Final answer:
To get her experimental results closer to the predicted results, Lisa should continue with more rolls; the results will statistically align with the predicted probability as the number of rolls increases.
Step-by-step explanation:
Lisa is conducting an experiment which involves rolling a pair of number cubes numbered from 1 through 6. Rolling the sum of 12 is predicted to occur only 1 out of every 36 times. Given that Lisa has already rolled three 12s out of 10 rolls, to get her results closer to the predicted results, she should opt for option (c) Continue with more rolls; the results will eventually align. Over a small number of trials, such as 10 rolls, there is a high possibility of deviation from the predicted probability. However, as the number of rolls increases, the experimental probability tends to get closer to the theoretical probability because of the law of large numbers which states that as a trial (like rolling dice) is conducted more times, the long-term relative frequency of an outcome will converge to its theoretical probability.

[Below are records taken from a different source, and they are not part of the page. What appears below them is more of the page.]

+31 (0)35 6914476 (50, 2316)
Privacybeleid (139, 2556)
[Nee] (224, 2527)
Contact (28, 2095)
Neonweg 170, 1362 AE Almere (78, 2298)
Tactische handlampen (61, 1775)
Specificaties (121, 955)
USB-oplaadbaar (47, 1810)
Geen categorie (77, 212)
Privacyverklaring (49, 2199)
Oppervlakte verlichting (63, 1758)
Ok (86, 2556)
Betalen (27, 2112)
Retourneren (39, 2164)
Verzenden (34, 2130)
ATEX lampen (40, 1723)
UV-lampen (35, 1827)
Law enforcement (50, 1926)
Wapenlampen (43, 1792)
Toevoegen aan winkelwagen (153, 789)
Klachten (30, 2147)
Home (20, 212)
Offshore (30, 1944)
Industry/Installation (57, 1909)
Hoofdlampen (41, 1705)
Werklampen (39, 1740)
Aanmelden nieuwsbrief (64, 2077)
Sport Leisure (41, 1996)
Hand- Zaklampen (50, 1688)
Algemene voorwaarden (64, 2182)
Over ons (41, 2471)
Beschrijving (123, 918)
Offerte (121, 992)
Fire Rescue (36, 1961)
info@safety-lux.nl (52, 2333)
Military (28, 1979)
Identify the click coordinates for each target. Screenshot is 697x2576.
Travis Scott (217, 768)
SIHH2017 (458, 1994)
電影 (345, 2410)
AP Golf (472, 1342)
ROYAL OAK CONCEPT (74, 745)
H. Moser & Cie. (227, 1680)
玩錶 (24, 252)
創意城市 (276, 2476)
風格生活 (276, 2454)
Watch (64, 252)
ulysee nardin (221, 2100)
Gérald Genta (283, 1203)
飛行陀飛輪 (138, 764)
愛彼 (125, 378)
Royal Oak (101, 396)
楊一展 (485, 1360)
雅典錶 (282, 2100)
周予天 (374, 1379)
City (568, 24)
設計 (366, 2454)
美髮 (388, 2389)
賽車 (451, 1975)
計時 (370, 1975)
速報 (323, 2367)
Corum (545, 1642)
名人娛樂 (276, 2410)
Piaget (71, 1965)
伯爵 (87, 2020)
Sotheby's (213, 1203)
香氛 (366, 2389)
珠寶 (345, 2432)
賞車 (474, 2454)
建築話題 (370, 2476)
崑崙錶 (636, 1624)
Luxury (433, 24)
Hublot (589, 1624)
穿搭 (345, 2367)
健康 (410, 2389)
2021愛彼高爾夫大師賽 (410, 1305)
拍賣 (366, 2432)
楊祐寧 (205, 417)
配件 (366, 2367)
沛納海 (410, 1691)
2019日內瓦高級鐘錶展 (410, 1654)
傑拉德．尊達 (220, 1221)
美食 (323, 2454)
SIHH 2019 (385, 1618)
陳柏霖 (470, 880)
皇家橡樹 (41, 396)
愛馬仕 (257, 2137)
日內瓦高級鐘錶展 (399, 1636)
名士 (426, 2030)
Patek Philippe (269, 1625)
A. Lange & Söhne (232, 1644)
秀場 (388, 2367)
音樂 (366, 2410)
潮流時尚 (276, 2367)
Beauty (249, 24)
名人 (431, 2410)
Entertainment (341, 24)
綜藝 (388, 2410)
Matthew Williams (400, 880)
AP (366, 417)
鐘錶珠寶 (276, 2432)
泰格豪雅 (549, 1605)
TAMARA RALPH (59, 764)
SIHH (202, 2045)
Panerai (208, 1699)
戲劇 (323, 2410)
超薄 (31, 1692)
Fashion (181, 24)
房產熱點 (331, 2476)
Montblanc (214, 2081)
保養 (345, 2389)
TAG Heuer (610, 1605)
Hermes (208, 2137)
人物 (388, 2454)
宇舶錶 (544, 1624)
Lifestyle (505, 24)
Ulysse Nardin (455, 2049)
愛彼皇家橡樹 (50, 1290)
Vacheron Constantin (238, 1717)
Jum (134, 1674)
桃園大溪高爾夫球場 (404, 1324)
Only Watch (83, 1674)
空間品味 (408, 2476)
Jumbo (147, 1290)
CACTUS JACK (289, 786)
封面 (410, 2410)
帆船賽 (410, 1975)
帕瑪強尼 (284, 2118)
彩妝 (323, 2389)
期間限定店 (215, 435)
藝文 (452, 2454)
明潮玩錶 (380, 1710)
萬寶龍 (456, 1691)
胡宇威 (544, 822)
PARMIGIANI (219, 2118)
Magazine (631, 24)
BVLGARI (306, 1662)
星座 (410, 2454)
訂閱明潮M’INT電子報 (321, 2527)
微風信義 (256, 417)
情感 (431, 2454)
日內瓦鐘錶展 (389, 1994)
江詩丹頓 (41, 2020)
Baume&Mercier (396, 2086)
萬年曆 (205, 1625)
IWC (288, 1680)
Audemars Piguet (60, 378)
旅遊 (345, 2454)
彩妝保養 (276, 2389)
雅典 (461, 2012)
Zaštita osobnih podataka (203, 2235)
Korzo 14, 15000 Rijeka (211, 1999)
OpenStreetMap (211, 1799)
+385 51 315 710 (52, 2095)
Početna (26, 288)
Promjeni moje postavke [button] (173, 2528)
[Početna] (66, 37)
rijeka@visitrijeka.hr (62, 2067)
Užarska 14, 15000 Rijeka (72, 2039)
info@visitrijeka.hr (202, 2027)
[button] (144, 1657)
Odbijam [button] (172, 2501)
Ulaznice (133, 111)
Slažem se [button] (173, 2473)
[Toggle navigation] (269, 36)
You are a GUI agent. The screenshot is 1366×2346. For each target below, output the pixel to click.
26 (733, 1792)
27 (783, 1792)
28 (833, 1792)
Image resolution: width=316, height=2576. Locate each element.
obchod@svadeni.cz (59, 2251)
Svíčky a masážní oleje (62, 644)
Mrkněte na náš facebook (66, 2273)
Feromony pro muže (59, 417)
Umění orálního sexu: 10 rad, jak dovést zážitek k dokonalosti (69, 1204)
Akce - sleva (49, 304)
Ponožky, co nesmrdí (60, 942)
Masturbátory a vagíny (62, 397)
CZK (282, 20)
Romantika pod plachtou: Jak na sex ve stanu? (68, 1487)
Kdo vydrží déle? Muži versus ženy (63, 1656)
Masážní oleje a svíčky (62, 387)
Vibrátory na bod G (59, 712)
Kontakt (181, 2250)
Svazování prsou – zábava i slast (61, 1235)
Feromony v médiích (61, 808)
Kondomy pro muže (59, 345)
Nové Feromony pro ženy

This means if Lisa increases the number of rolls, her experimental results should become more consistent with the 1 out of 36 prediction for rolling a sum of 12. Options a) Increase the number of rolls to 100 and c) Continue with more rolls suggest doing this. Adjusting the dice to favor a sum of 12 as suggested in option d) would not make the dice fair, and thereby would distort the experiment's purpose which is to study the natural occurrence of the sum of 12. Therefore, continuing with more rolls is the right course of action for Lisa.